* _WORK INSTRUCTIONS_
Read each of the lines below and tally those with "screenshot"; the tally is the whole answer.

Dataset entries
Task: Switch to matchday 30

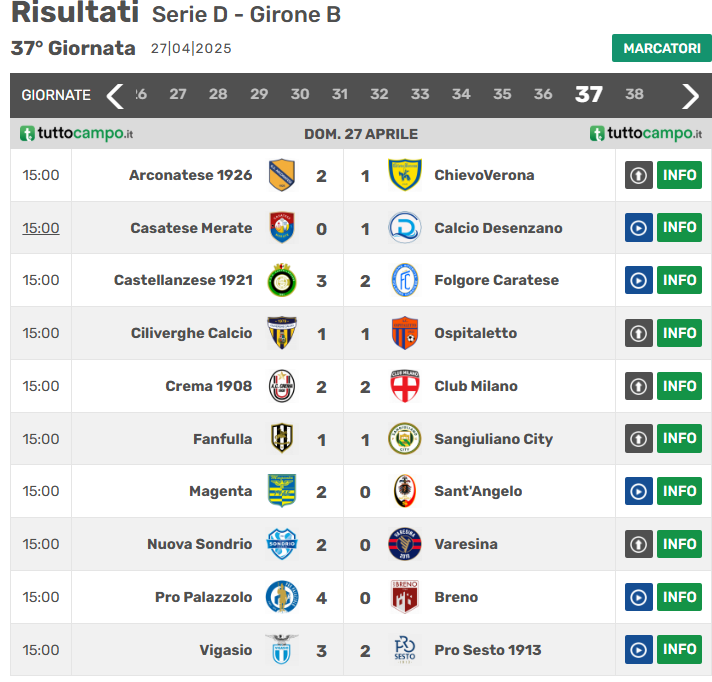Action: click(x=300, y=94)
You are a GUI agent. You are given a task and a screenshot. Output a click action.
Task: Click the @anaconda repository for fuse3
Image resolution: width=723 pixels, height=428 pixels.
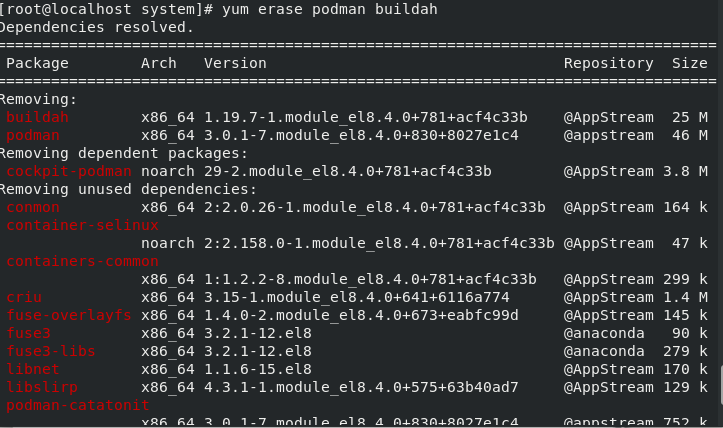coord(604,333)
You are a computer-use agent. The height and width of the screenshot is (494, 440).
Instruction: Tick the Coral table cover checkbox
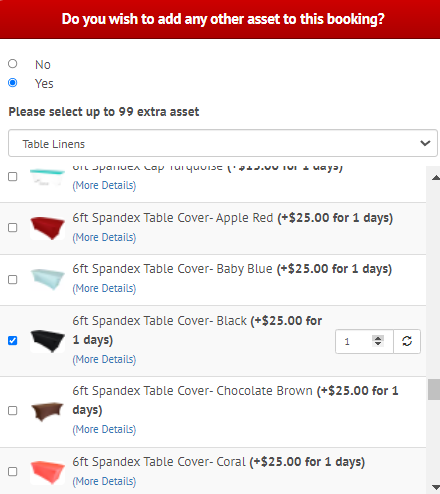13,472
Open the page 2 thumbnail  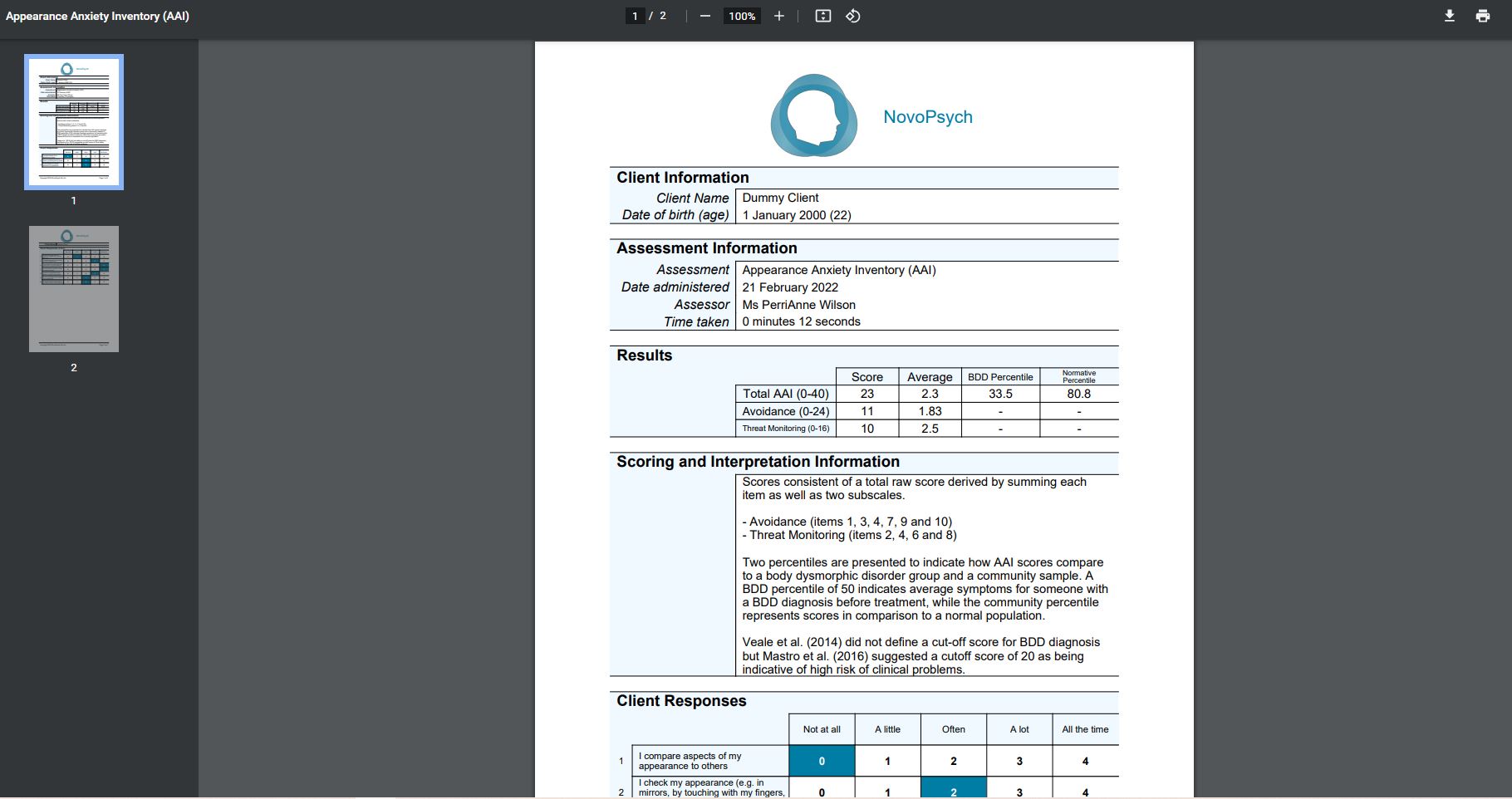74,289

* _TASK ANSWER_
2